Today as Joanne and I were running errands I explained a bit of my mental state to her.
When I begin to think about something over and over, it consumes me. I obsess over the thoughts, try to work solutions, figure out my best route, and go literally crazy over ideas. When I want or need something, that thought will be all that consumes me until that need or want is fulfilled or I’ve decided it’s time to give up.
Two years ago, I went through this kind of thinking about having a child. I wanted it so bad. Exactly one month to the day of standing in front of Joanne and saying if it happens, it happens, if it doesn’t, it doesn’t. I threw my hands in the air and my obsession ended. Then we were told about Deanna wanting to give Zadey up for adoption.
With wanting another child, it hasn’t been so easy.
I’ve mulled over getting pregnant and going through it all. But you know what, I just don’t want to. And I can’t totally explain why; it’s just something inside me says that’s not the route to go. I just don’t want to do it but I will if it’s my only means to having another child.
So, in trying to figure out my best route in this compulsive stage I’m currently in I asked Joanne one simple question.
On a scale from 1 to 10, how much do you want another baby? One being not at all a priority and 10 being the absolute highest on the priority list.
She thought about for a second and finally gave her answer as an 8, 9 , and 10.
OK, then I know where to go from here.
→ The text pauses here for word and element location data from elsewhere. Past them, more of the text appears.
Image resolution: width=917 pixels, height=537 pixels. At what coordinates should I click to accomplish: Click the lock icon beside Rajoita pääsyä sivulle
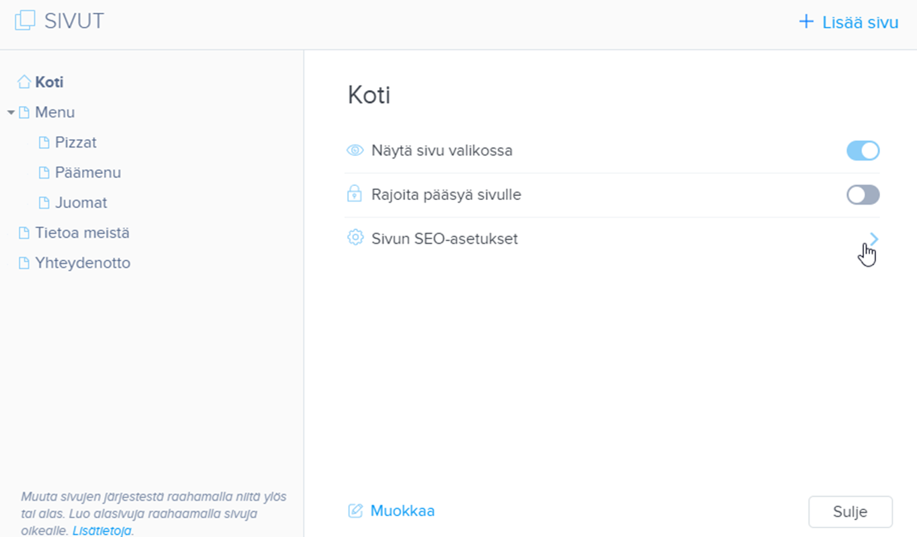[355, 195]
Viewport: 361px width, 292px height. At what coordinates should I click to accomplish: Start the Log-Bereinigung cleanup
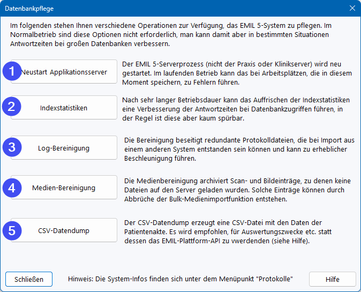64,148
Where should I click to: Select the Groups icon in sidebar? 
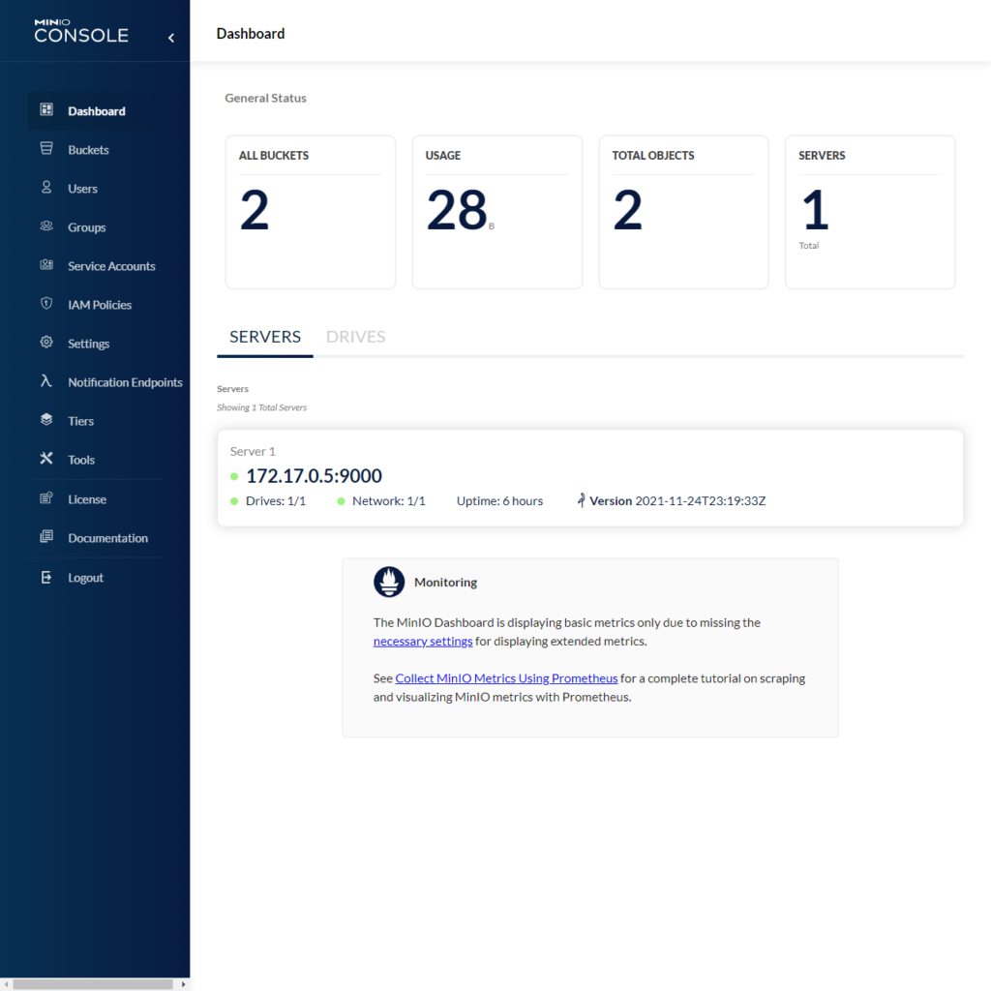46,226
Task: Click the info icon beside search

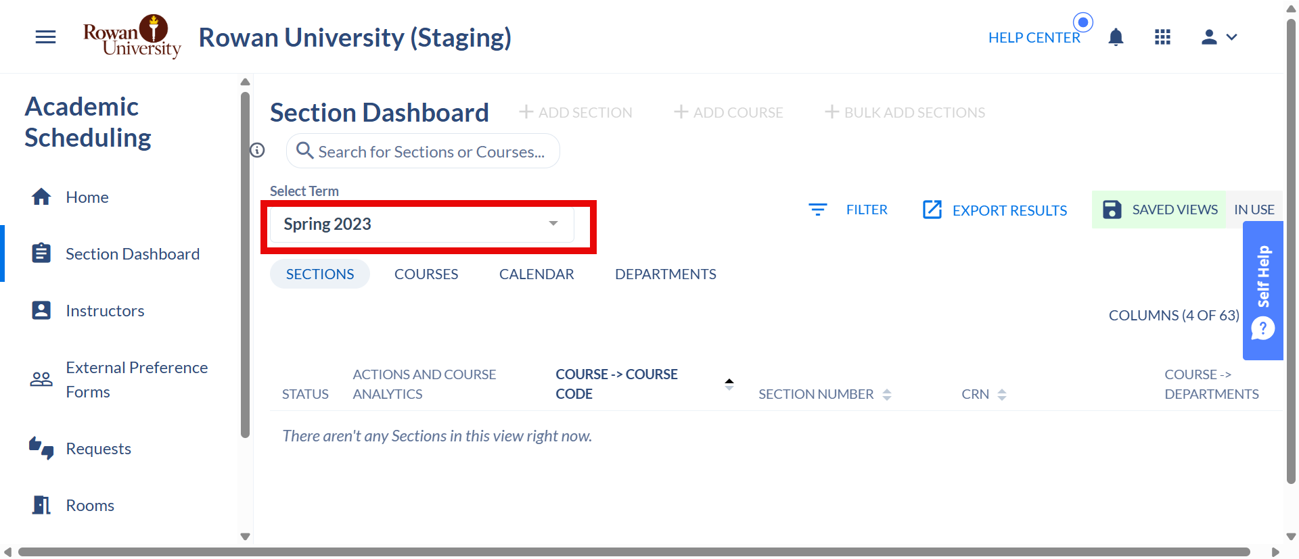Action: 257,150
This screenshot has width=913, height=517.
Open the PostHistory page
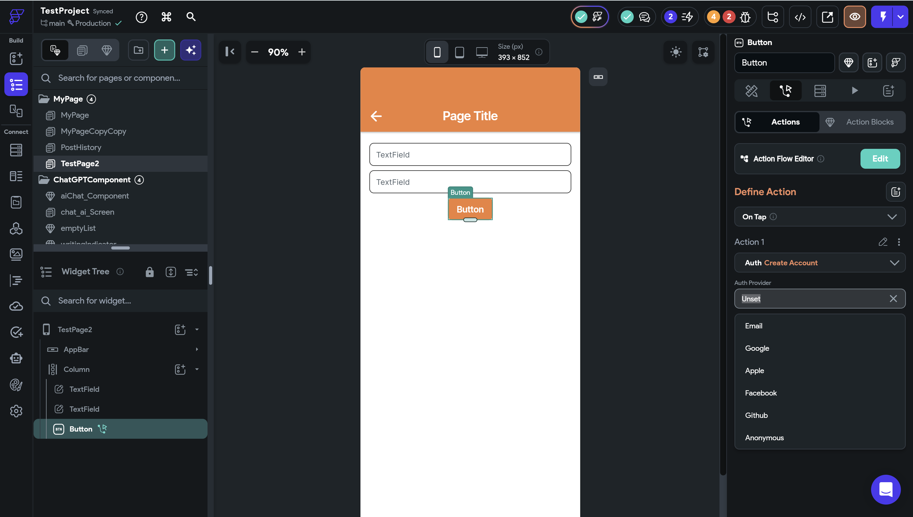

We’ve got to have another baby and it’s time to work out a solution.
You know, regardless of how life was for the 4 months we lived with Deanna, I’d happily do it again for a couple of reasons:
She came to us easily, actually it was no effort at all and even though she was difficult at best to live with, the situation presented a clear outcome from all sides that was win-win.
The end result, Zadey I would have lived and waited longer with Deanna. When you look at my beautiful daughter, there are just no words to explain what you’d go through to do it again and I would.
But you know, not every pregnant woman in the world wants to just go and give up her child. And there’s not always someone who knows someone, as in the case of Zadey’s birth-Mom to introduce you for a private adoption.
That doesn’t mean however, I didn’t wish that it wouldn’t be this way again for us. Maybe I need to just give up and surrender to the idea of it may or may not happen so that it happens again by surprise and not by my stressing.
What makes adoption a little more interesting for us is that we want it to be private. I want to be able to give our child details of their birth-family. What would really be nice is to be at the birth again.
And as terrible as it sounds, at this stage in our family we do not want to go the route of adopting an older child. If we had done that first, that’d be one thing. But we want a baby, to start from the beginning, watch Zadey fall in love with a sibling and in our eyes, finish out our family.
I guess this post is just about my obsessing. I’m sure there’s an end with another baby but it’s so hard to see and because of my compulsion I’m a little sensitive about different things with children and pregnancy. I suppose I just wish that each Mom would or could love their kids as much as I do. But I’ve seen the other side and that’s what makes me sad and sick when there’s so many people like Joanne and I ready to do more than what they’re doing.